J’hésite à mettre 5 étoiles, mais who cares. J’avais entendu une entrevue avec Fanny Britt et Martha Wainwright. J’ai acheté le livre quelques jours plus tard sans grandes attentes - je ne suis pas une grande fan de la musique de Martha, bien que son premier album ait marqué le début de ma 20aine. J’apprécie le travail de Fanny Britt alors j’y voyais une belle occasion.
J’ai dévoré, j’ai tout aimé. J’y retrouve un Montréal que je ne connais peu, une réflexion riche sur la famille, l’amour et la création dans tout ce qu’ils ont de destructeur, salvateur et inachevé. J’apprécie les aller-retours, les contradictions de ces mémoires, j’admire son accessibilité.
For me, this book is 5-star hands down! A compelling talent-driven memoir. Raw in places, touching in others. In an outpouring of honesty, Wainwright exposes great vulnerability with her intriguing self-deprecating comments, and frequent heartache. A singer/musician, she took her talent 'on the road', and she sang all over the world.

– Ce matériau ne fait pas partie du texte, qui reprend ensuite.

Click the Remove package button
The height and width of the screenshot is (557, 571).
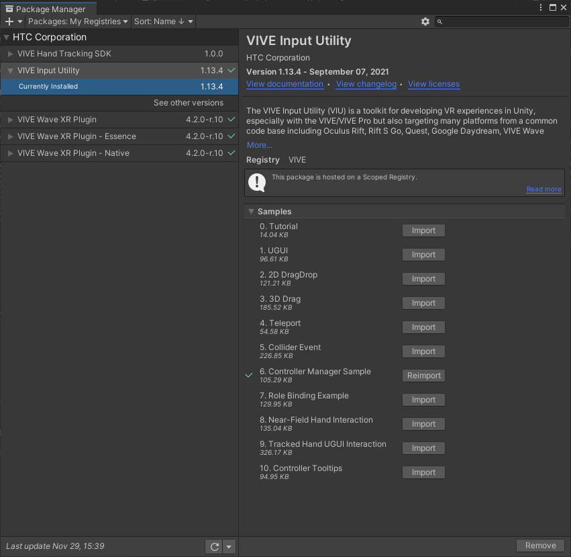(x=540, y=546)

She partied, she loved, she felt great loss and at the same time, family structure meant everything to her. Famous people suffer 'slings and arrows' too. Out of respect for Martha, I am not mentioning her sibling. But she admits they have great love and respect for each other. I would definitely read a 'part two' memoir! Great cover, also! Makes for an cool artsy display on the shelf. Yes, even with the cigarette.' A timeless effect.
au départ, j’ai lu une partie du livre et j’ai ensuite mis la main sur le livre audio. alors 5 étoiles pour le livre et sa traduction mais j’en ajoute tout un tas pour l’audio. la voix de martha, les fluctuations d’émotions tout au long de ses confidences me la font aimer encore plus.
cette femme n’est pas banale, un talent fou. en spectacle, les moments entre ses chansons sont aussi passionnants que les pièces elles-mêmes et c’est ce que j’ai retrouvé dans cette bio.
et si comme moi vous êtes fan, elle participe au podcast de dominic tardif et c’est fameux.
Started out rocky, but once I was in I was ALL IN. Brutal and honest. It is less about music or a love of music or even her own music and more about what it's like to grow up in a very famous family and how shitty it can be to have artistic, self-involved parents.
Ouf! Quelle vie! Certains ont des destins hors du commun, et celui de Martha s’avère particulier. J’ai beaucoup apprécié cette lecture. Et je me suis remise à écouter ses chansons avec, désormais en tête, un aperçu de tout ce qui se joue en coulisses et que l’on ne soupçonne pas…
Again, hard to review a memoir, as it is their life. However I will say, I enjoy Martha's music, and it was interesting to read her story. Heavy and deep.
Blisteringly honest. Wow! What a life she has lived (so far). As Jann Arden said in her review of this book, I too, cannot wait to read volume two. Martha Wainwright is one ballsy woman!